Vietnam, with a coastline of over 3,260 kilometers (km) and more than 3,000 islands and islets scattered offshore, plus up to 2,860 rivers and estuaries, has been geographically endowed with ideal conditions for the thriving fishery sector which currently exists.

Great potential of fishery sector in Vietnam is embedded in water bodies of 1.700.000 ha in which 811.700 ha freshwater, 635.400 ha brackish waters and 125.700 ha coves and 300.000 - 400.000 ha wetland areas might be employed for aquaculture development.

The Mekong River Delta in the south and the Red River Delta in the north have been used for wild catch fishing as well as extensive fish farming.

Shrimp and pangasius mostly farmed in the Mekong River Delta, in which, shrimp farmes located in coastal provinces such as Tra Vinh, Bac Lieu, Soc Trang, Ca Mau, Kien Giang, Ben Tre..

Pangasius farming is developing in many provinces in Mekong River Delta such as Can Tho, Vinh Long, Tien Giang, An Giang, Dong Thap, Soc Trang, Hau Giang, Tra Vinh....
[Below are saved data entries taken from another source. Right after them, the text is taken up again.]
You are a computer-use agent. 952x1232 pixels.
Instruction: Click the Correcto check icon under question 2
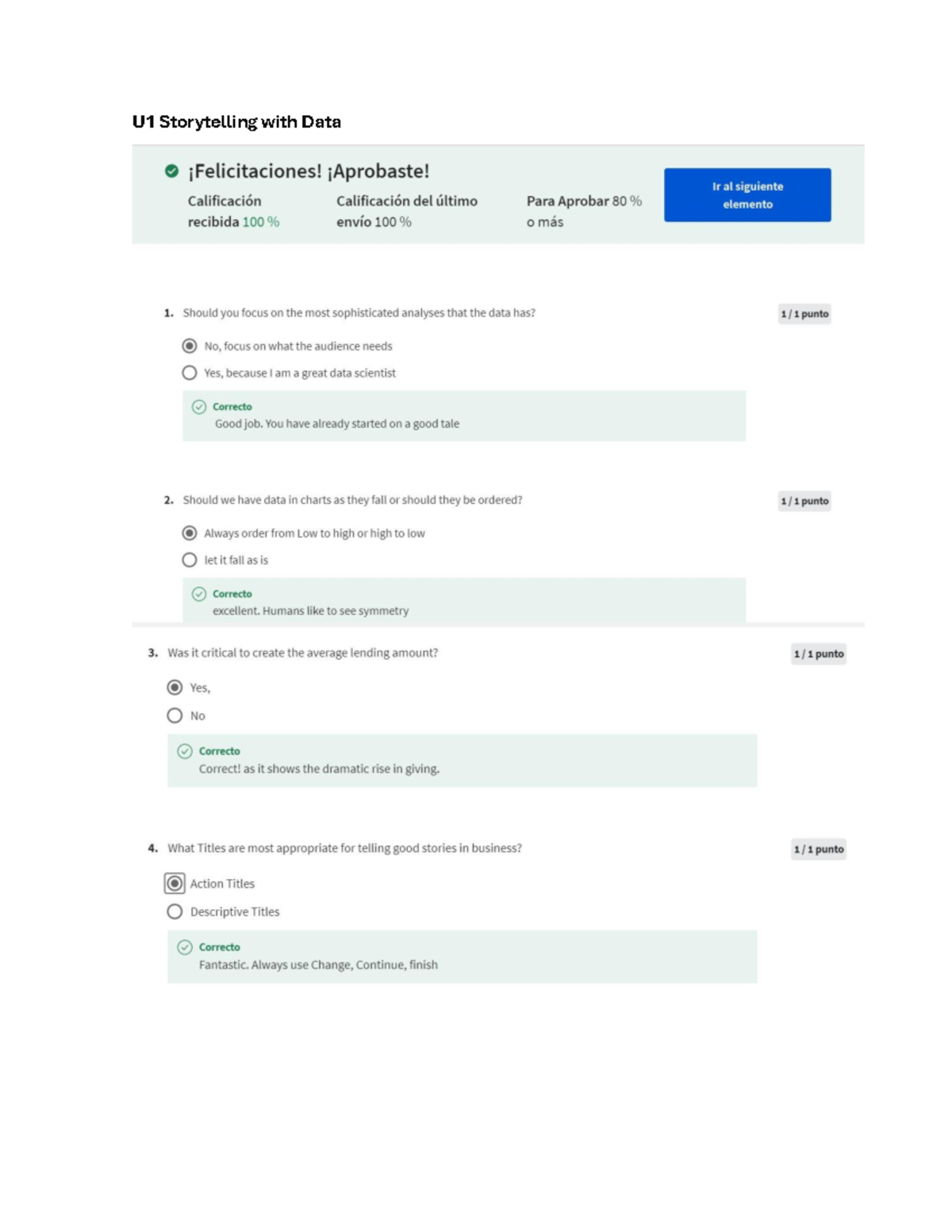(199, 593)
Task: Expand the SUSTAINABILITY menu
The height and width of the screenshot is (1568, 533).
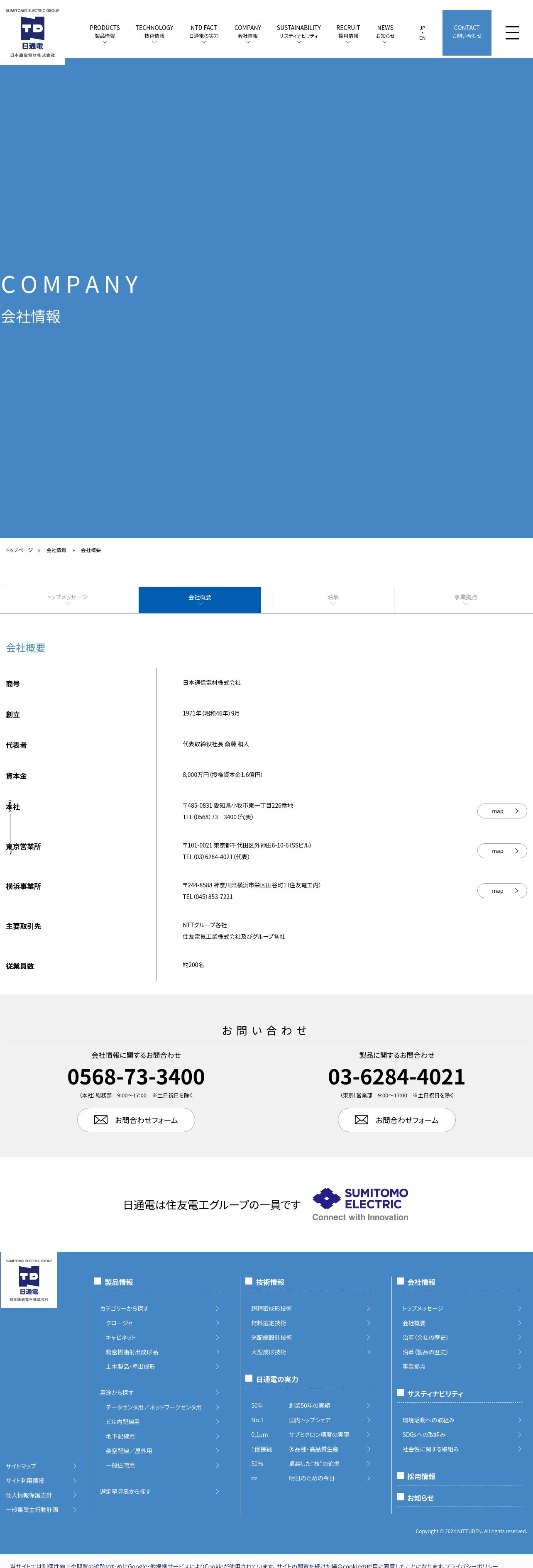Action: click(298, 33)
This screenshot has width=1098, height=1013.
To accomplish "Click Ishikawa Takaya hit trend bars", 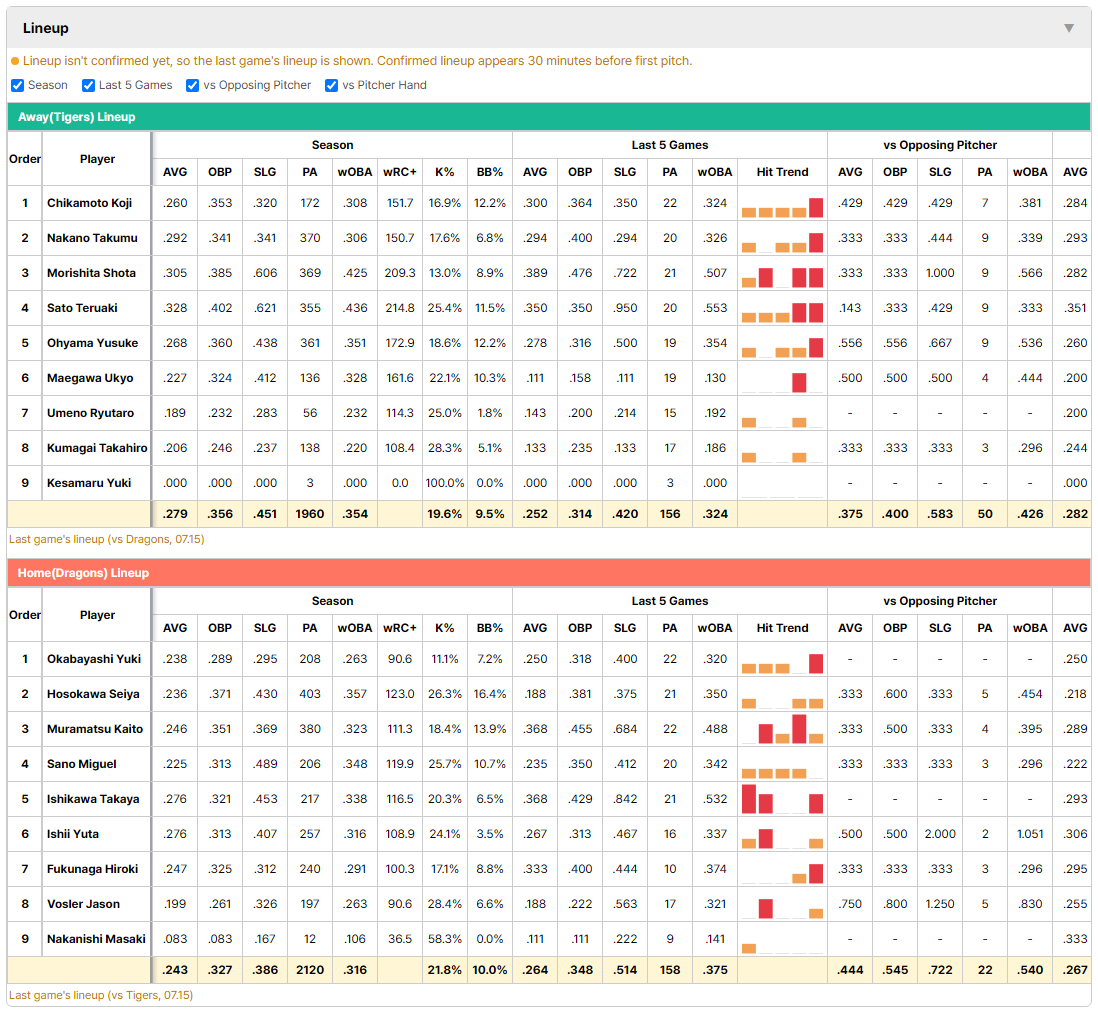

Production in the fishery sector grew at an average rate of 7.05% from 1991 to 2000, and 10% from 2001 to now. The country produces annually over 6 million MT of fish, in which its landings reached 2.7 million MT and aquaculture reached 3.3 million MT. In 2015, total fisheries production reached 6.56 million MT, including 3.03 million tons from catching and 3.53 million tons from aquaculture.

Kien Giang farmers increase harvests of aquatic species

The Mekong Delta province of Kien Giang has harvested more than 130,000 tonnes of aquatic species so far this year, up 15 percent from the same period last year, according to its Department of Agriculture and Rural Development.

The creatures include shrimp, mud crab, clam and fish, with shrimp accounting for 60,000 tonnes.

The province breeds brackish water shrimp in more than 125,650ha of ponds adopting extensive, semi-industrial and industrial farming.

More shrimp farmers have switched from traditional industrial farming methods to environment-friendly industrial farming. 

They use anti-sunlight nets to cover their shrimp ponds, plastic sheets to cover the breeding pond beds and equipment to pump additional oxygen into the ponds.

Besides the breeding ponds, they also have others for treating wastewater.

Le Viet Hai, who breeds shrimp in Go Quao district’s Thuy Lieu commune, has six ponds with a total area of 1,300sq.m and uses more than 10 ponds to treat wastewater in a closed cycle and the treated wastewater is used for breeding.

Under this model, shrimp get few diseases and are clean, the yields are high and the creatures fetch more than the market price.

His profit margin was 20 – 30 percent, he revealed. 

The province encourages farmers to breed shrimp to Vietnamese good agricultural practice (VietGAP) standards and international standards.

Aquaculture and rice are its two key economic sectors.

According to Mai An Nhin, deputy chairman of the province People’s Committee, the agriculture sector has shifted to breeding aquatic species in areas where only one rice crop is grown a year and yields are low.

The province has also developed the rice – shrimp farming model since it can adapt to climate change and is environment-friendly.

Under the model, farmers plant rice in the rainy season and breed shrimp in the dry season on the same field.

The province has 92,000ha of such fields, mostly in coastal areas, the highest in the delta.

Currently the province is in the rainy season and the weather conditions are unfavourable for aquaculture.

Therefore, the department has taken drastic measures to prevent diseases that affect aquatic species.

It has instructed farming companies and farmers to treat water properly before releasing them into ponds to prevent diseases.

It has warned households that breed marine fish in cages to carefully monitor water quality and diseases and clean cages every seven to 10 days to increase the circulation of water in them and eliminate disease pathogens.

The households have also been told to provide additional nutrients to their fish to improve their immunity.

Many households in island districts like Phu Quoc, Kien Luong and Kien Hai earn high income from breeding marine fish in cages, mostly grouper and cobia, for both domestic consumption and exports.

Phan Van Luu in Kien Hai’s An Son commune earns 250 – 300 million VND (10,770 – 12,900 USD) a year from breeding cobia in nine 15sq.m cages.

His nine cages can contain around 1,400 cobia.

The fish can attain weights of 6 – 8kg after 9 – 10 months. 

Traders buy cobia for 140,000 - 160,000 VND (6 – 7 USD) a kilogramme and the fish is preferred by many people.

The province had nearly 3,000 fish cages in the sea with an annual output of more than 1,400 tonnes at the end of last year.

It has successfully bred cobia fry to supply farmers, helping them breed quality fish.